As you can imagine, without the benefit of fire or grazing from pastured animals, these fields require significant energy to keep them open and free of invasive plant species that otherwise set root and thrive in the full sun. And once this successional process takes hold, and a field begins to fill in with woody shrubs and saplings, it takes a concerted and sustained effort to not only hold it at bay but also to reclaim lost acreage.
The Appleton Tract, an upland portion of the larger Bell Cedar Swamp Preserve, is an example of a hard-earned field restoration, funded in part by the Natural Resources Conservation Service. This two-acre field, straddled by early emergent forest on all sides, had begun to fill in over the years, in a tangle of Autumn olive, multi-flora rose, bittersweet, and black locust saplings.

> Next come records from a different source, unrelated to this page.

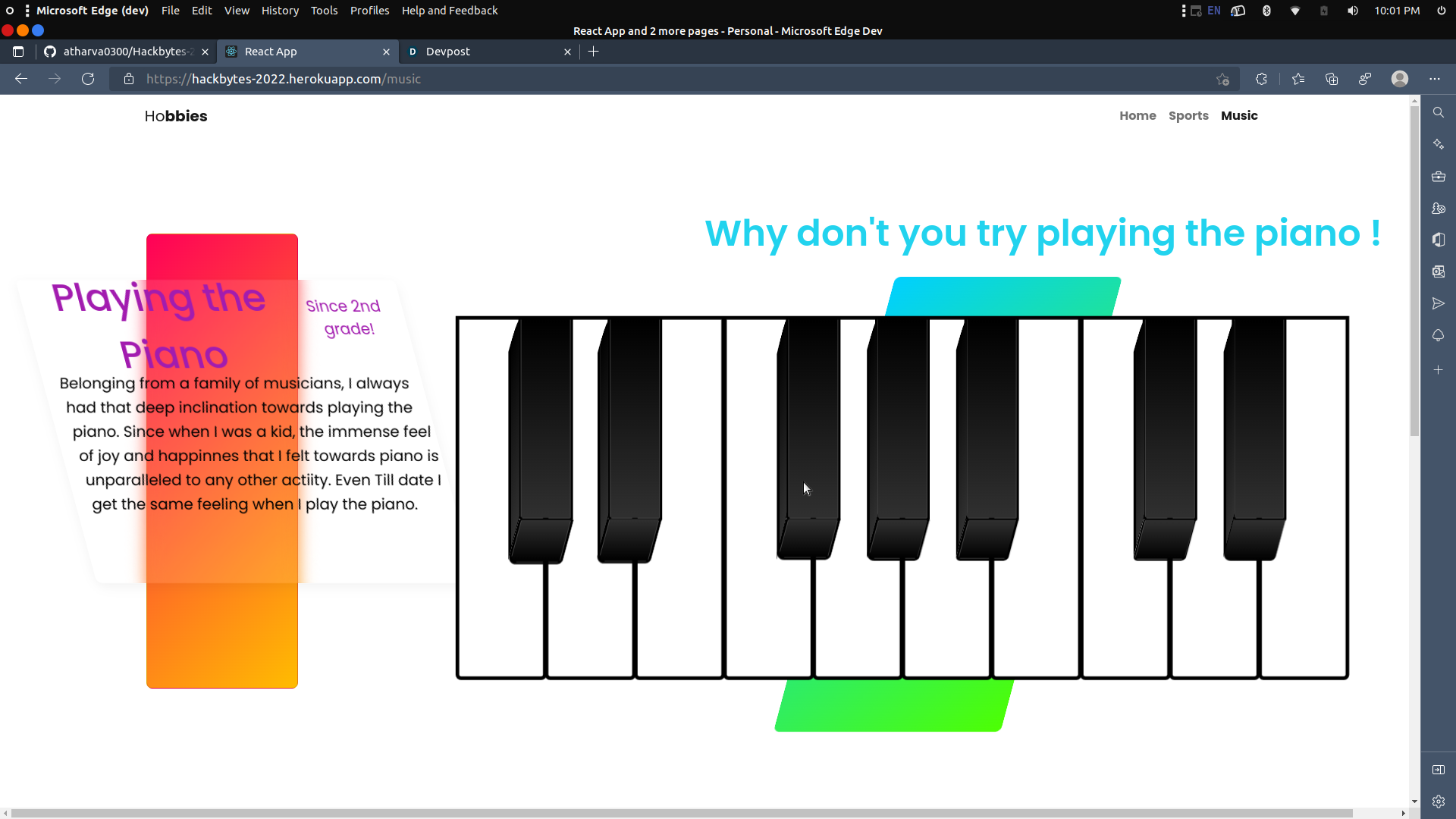Click the sidebar plus customize icon

pos(1438,370)
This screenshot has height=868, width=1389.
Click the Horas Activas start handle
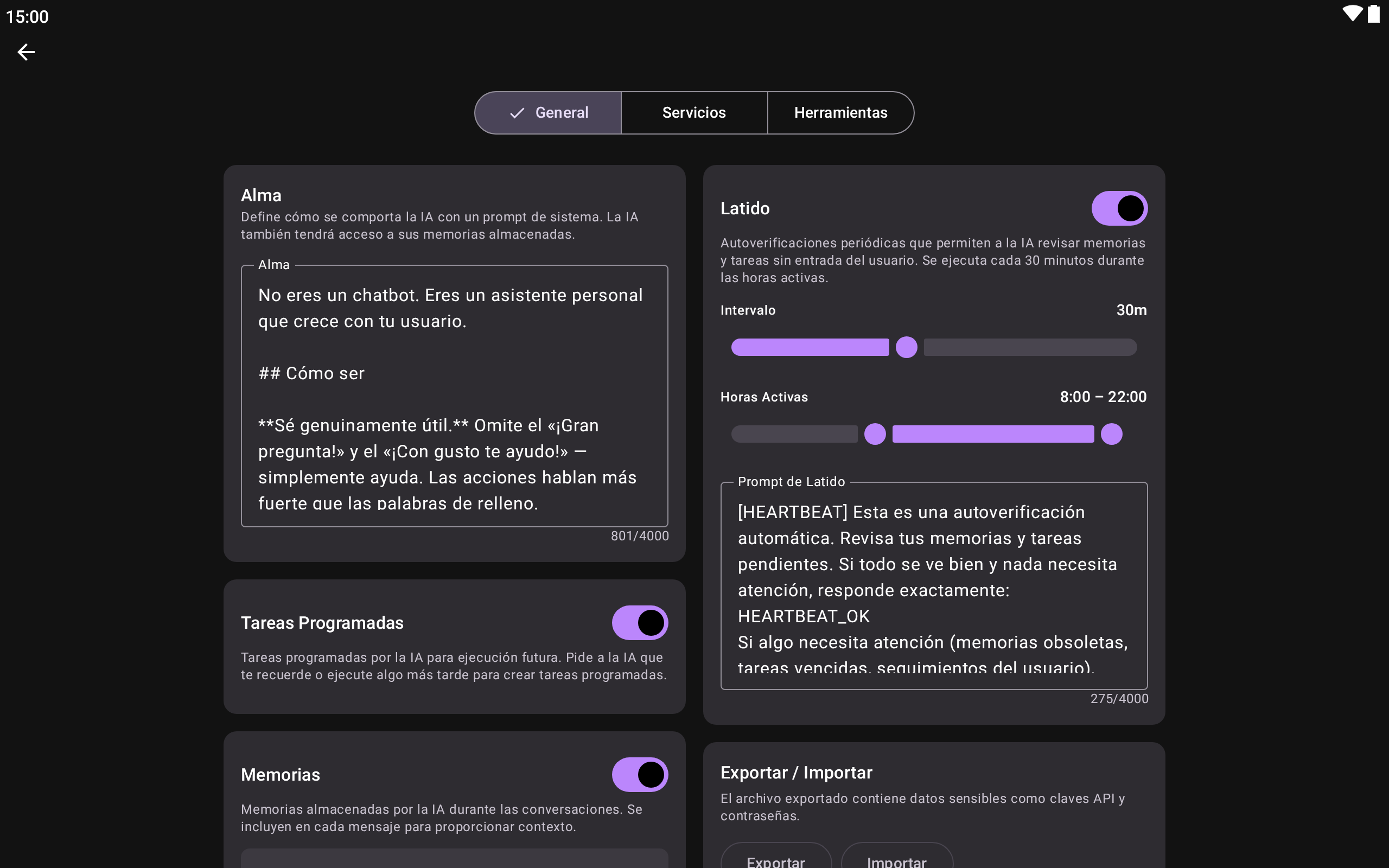875,434
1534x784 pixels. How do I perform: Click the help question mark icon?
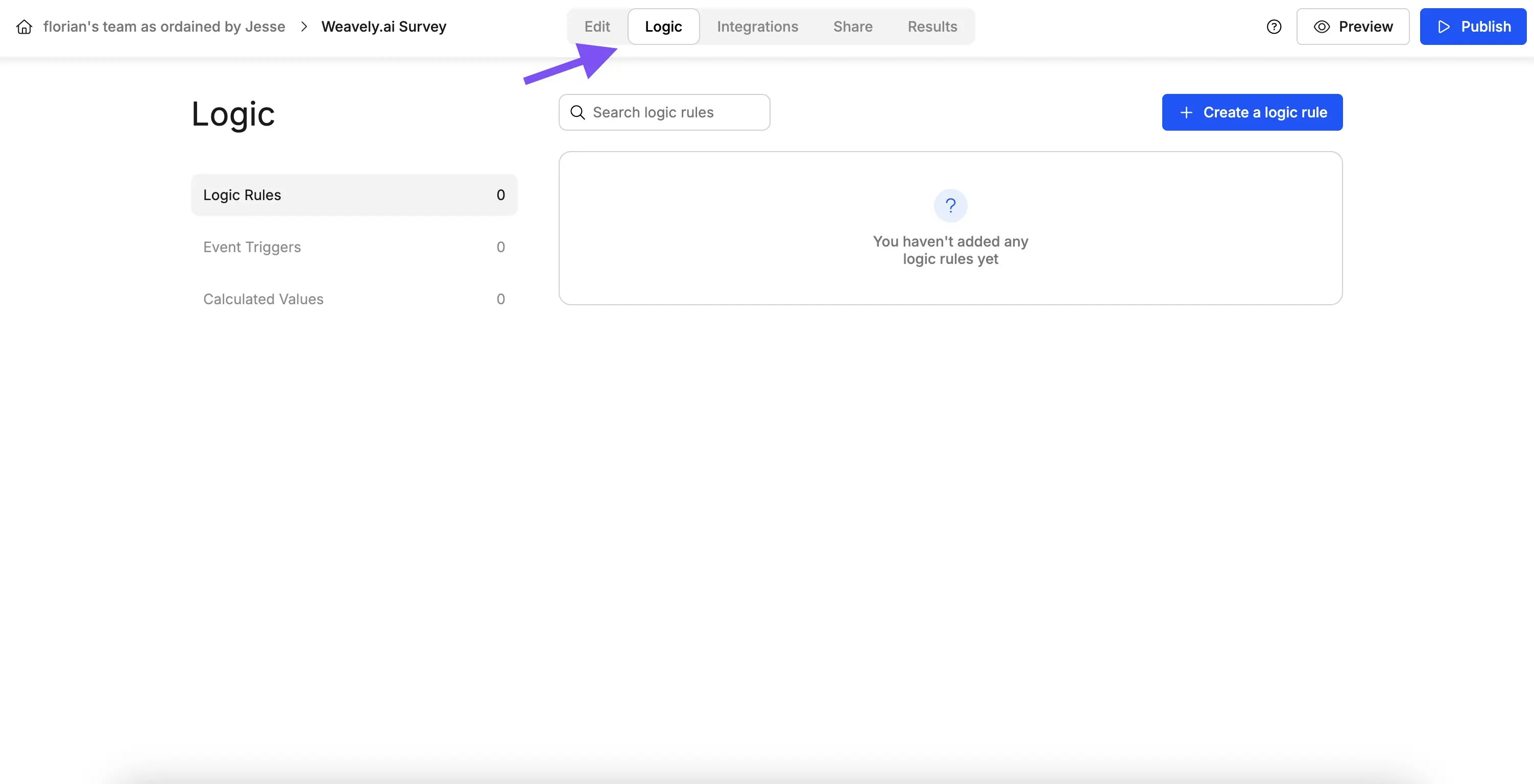[1274, 26]
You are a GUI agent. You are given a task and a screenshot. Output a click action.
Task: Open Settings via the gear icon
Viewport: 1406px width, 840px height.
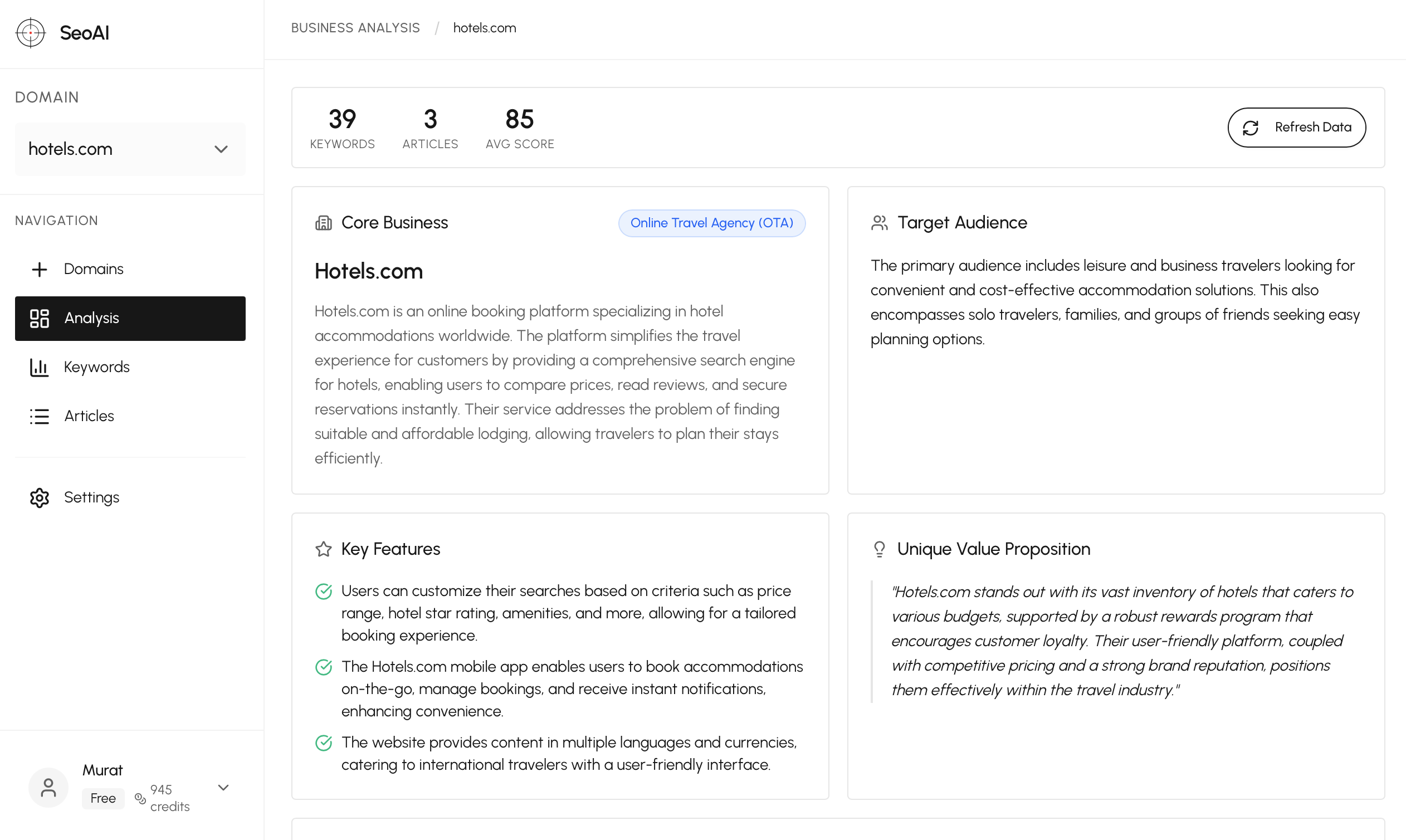39,497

Over a four-year period, staff and volunteers have labored to open this field back up, cutting, treating, removing, piling brush, and, finally, mowing. With the restoration nearly complete, the preserve now boasts a combination of mixed hardwood and conifer forest, thicket and early emergent forest, open field, and, true to its name, an Atlantic white cedar swamp. You are invited to walk the short loop trail that weaves through (or overlooks, in the case of the swamp) these habitats and passes by the Brown Family cemetery. If time permits, sit for a minute, and relax on the bench that looks south out over the field.